◆ Exercise
Transcribe the article below on Alberta doctors and chronic pain word for word, from its headline through its final sentence.

Chronic pain - Alberta doctors tackle the problem

Eight years ago, Ravinder Khunkhun was in a horrible accident.

Her right hand got sucked into a roller at the linen factory where she worked, essentially burning off the skin. Her hand recovered but the pain continued, lasting for years.

"The pain was so bad I can't handle it. I'm screaming and crying. Doctors are saying 'what is going on with me?' "

Khunkhun visited eight specialists over three years and ingested so much pain medication she could hardly stay awake.

But physicians in Canada are poorly equipped to handle cases like hers.

"Veterinarians get far more education on pain than physicians do," says Dr. Gay Wardell, who eventually diagnosed Khunkhun with Regional Chronic Pain Syndrome.

Dr. Wardell is one of a rare breed as a pain specialist.

He says it's not surprising Khunkhun had a hard time finding proper treatment. Medical students in Canada only receive, on average, four to five hours of training on chronic pain.

But things are starting to change.

It's back to school

For 40 years Dr. Brian Cornelson treated patients as a family doctor, many of whom had chronic pain.

But he felt like he was "flying blind."

"We didn't get any training in chronic pain when I was in medical school."

He says it meant he didn't always have a "systematic approach" to treating the disease.

"It was, well I'll try this with this person and with the next person I'll try the same thing because that seemed to help. Or, well that didn't help with the last person so I'll try something different."

◆ Records shown
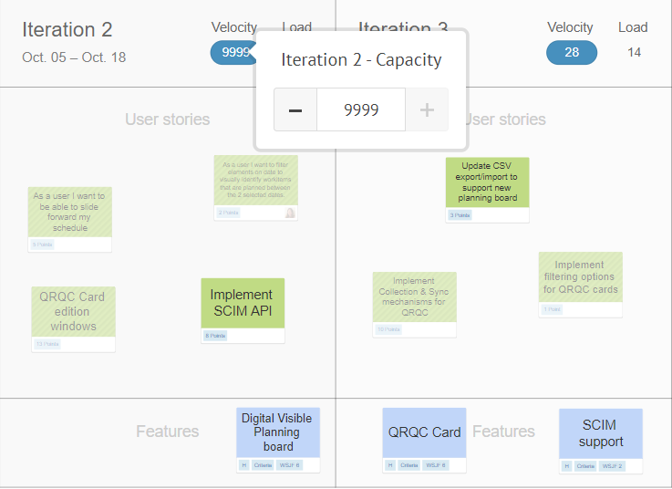672x489 pixels.
Task: Select Implement filtering options for QRQC cards
Action: click(x=580, y=285)
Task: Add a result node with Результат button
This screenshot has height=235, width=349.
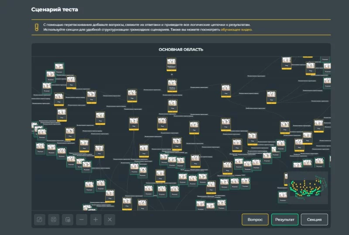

◆ Answer to the exercise
Chronic pain - Alberta doctors tackle the problem

Eight years ago, Ravinder Khunkhun was in a horrible accident.

Her right hand got sucked into a roller at the linen factory where she worked, essentially burning off the skin. Her hand recovered but the pain continued, lasting for years.

"The pain was so bad I can't handle it. I'm screaming and crying. Doctors are saying 'what is going on with me?' "

Khunkhun visited eight specialists over three years and ingested so much pain medication she could hardly stay awake.

But physicians in Canada are poorly equipped to handle cases like hers.

"Veterinarians get far more education on pain than physicians do," says Dr. Gay Wardell, who eventually diagnosed Khunkhun with Regional Chronic Pain Syndrome.

Dr. Wardell is one of a rare breed as a pain specialist.

He says it's not surprising Khunkhun had a hard time finding proper treatment. Medical students in Canada only receive, on average, four to five hours of training on chronic pain.

But things are starting to change.

It's back to school

For 40 years Dr. Brian Cornelson treated patients as a family doctor, many of whom had chronic pain.

But he felt like he was "flying blind."

"We didn't get any training in chronic pain when I was in medical school."

He says it meant he didn't always have a "systematic approach" to treating the disease.

"It was, well I'll try this with this person and with the next person I'll try the same thing because that seemed to help. Or, well that didn't help with the last person so I'll try something different."